_Exercise_
Only the lines below from the one containing "Given: Reply to khacharkishor1111's comment" to the one containing "Viewport: 1170px width, 1679px height." should be repeated, both included and unchanged.

_Information provided_
▼▼▼

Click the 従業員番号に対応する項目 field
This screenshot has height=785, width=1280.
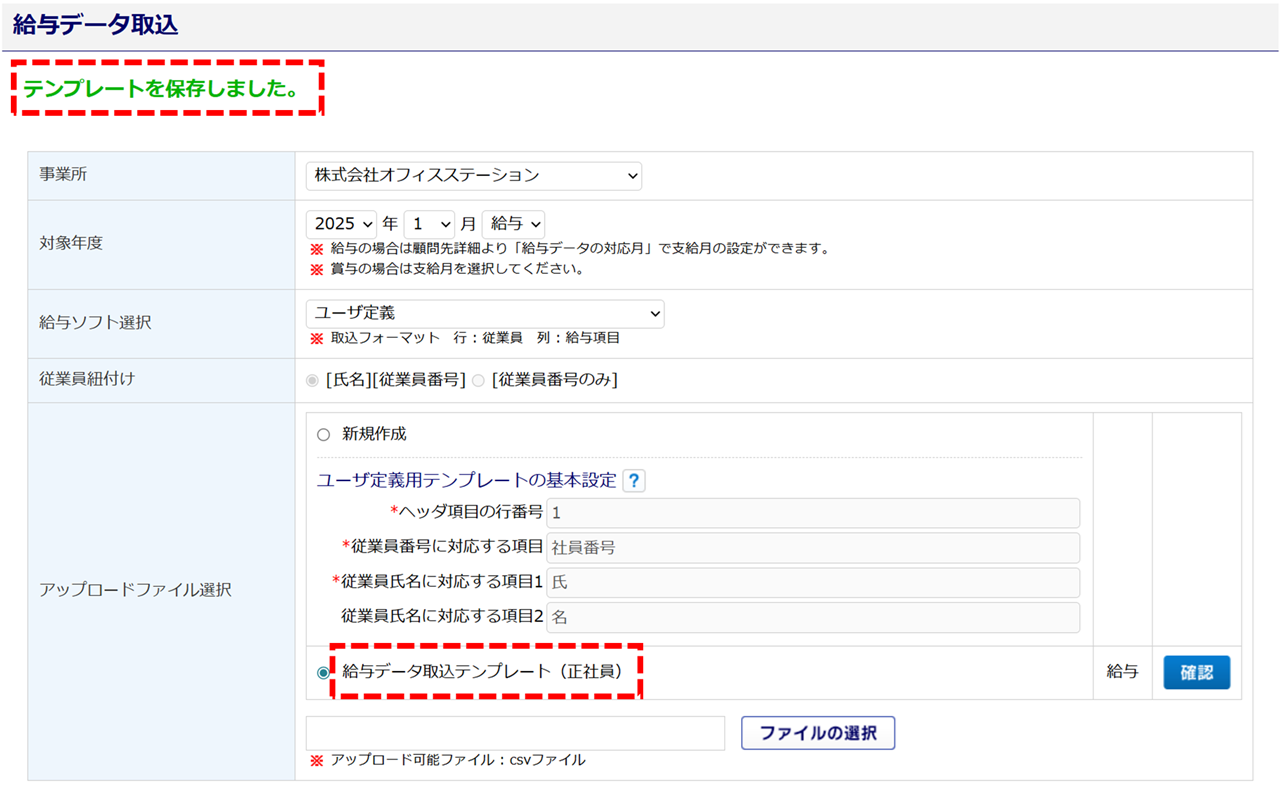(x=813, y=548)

▲▲▲
▼▼▼

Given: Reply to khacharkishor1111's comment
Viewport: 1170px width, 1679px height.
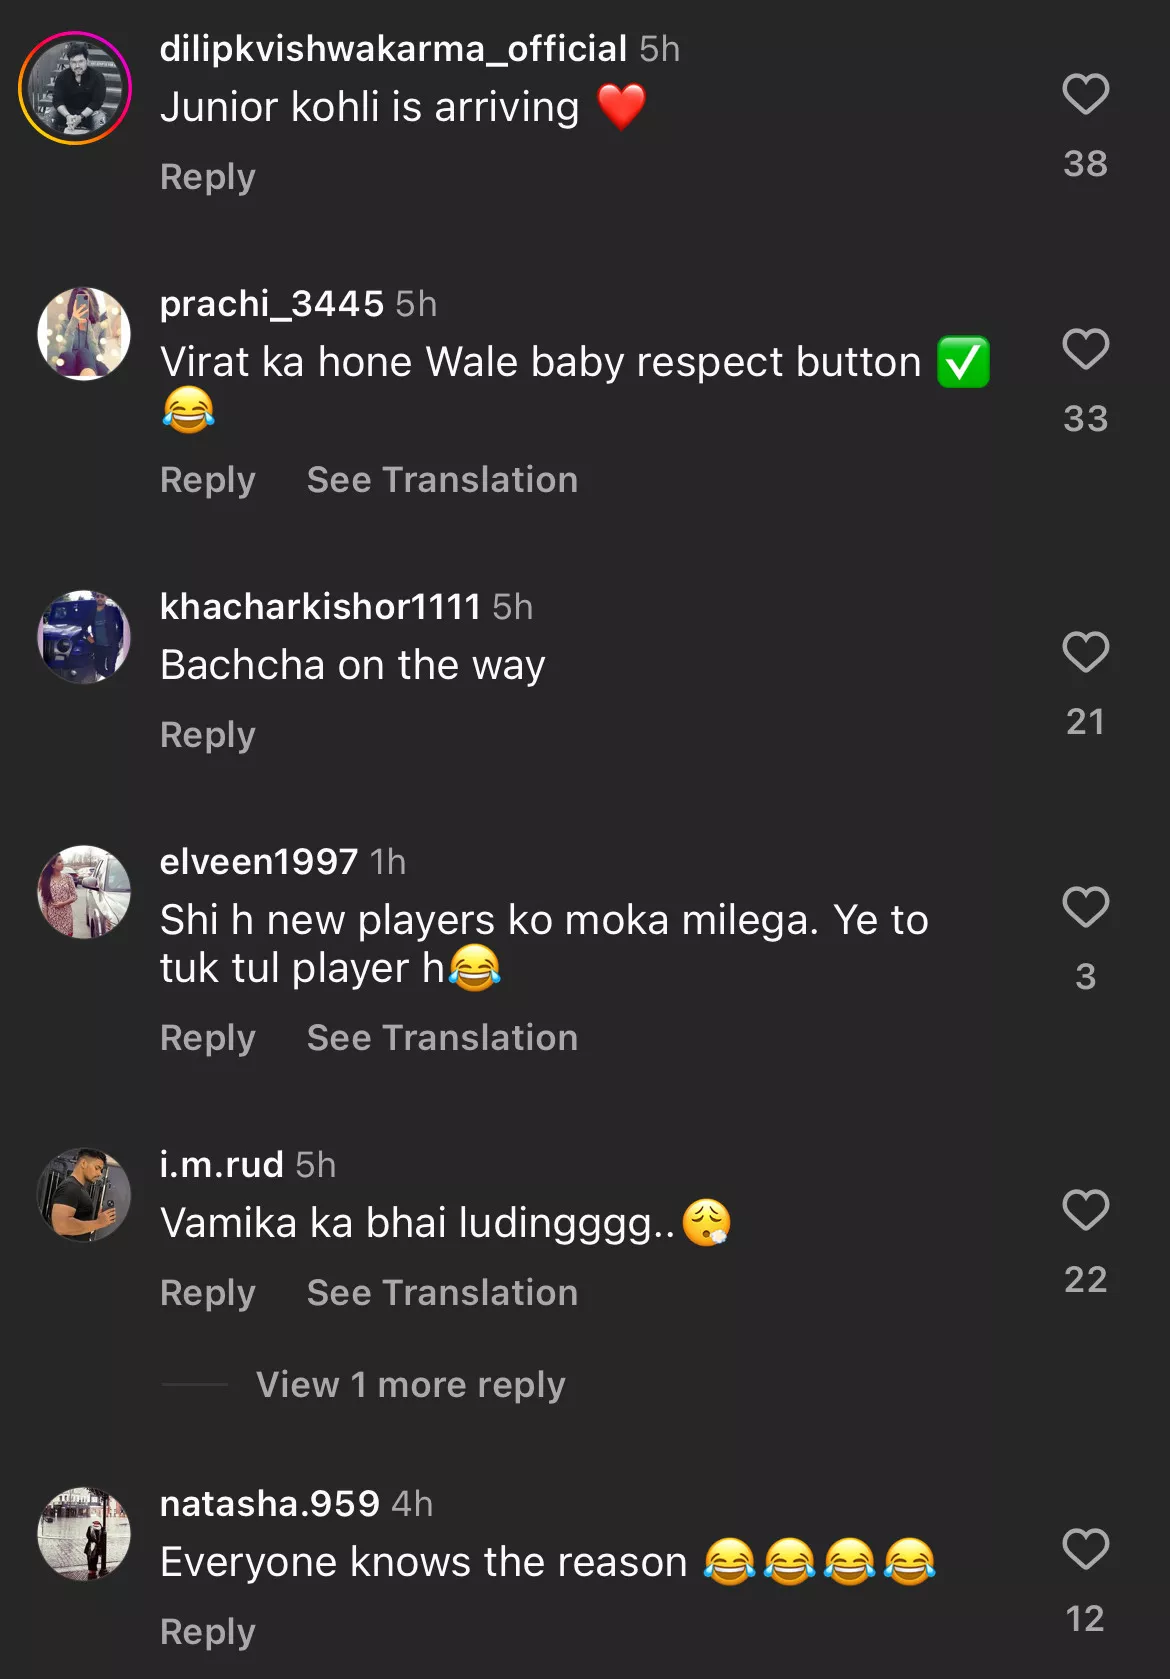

▲▲▲

_Written solution_
Given: Reply to khacharkishor1111's comment
Viewport: 1170px width, 1679px height.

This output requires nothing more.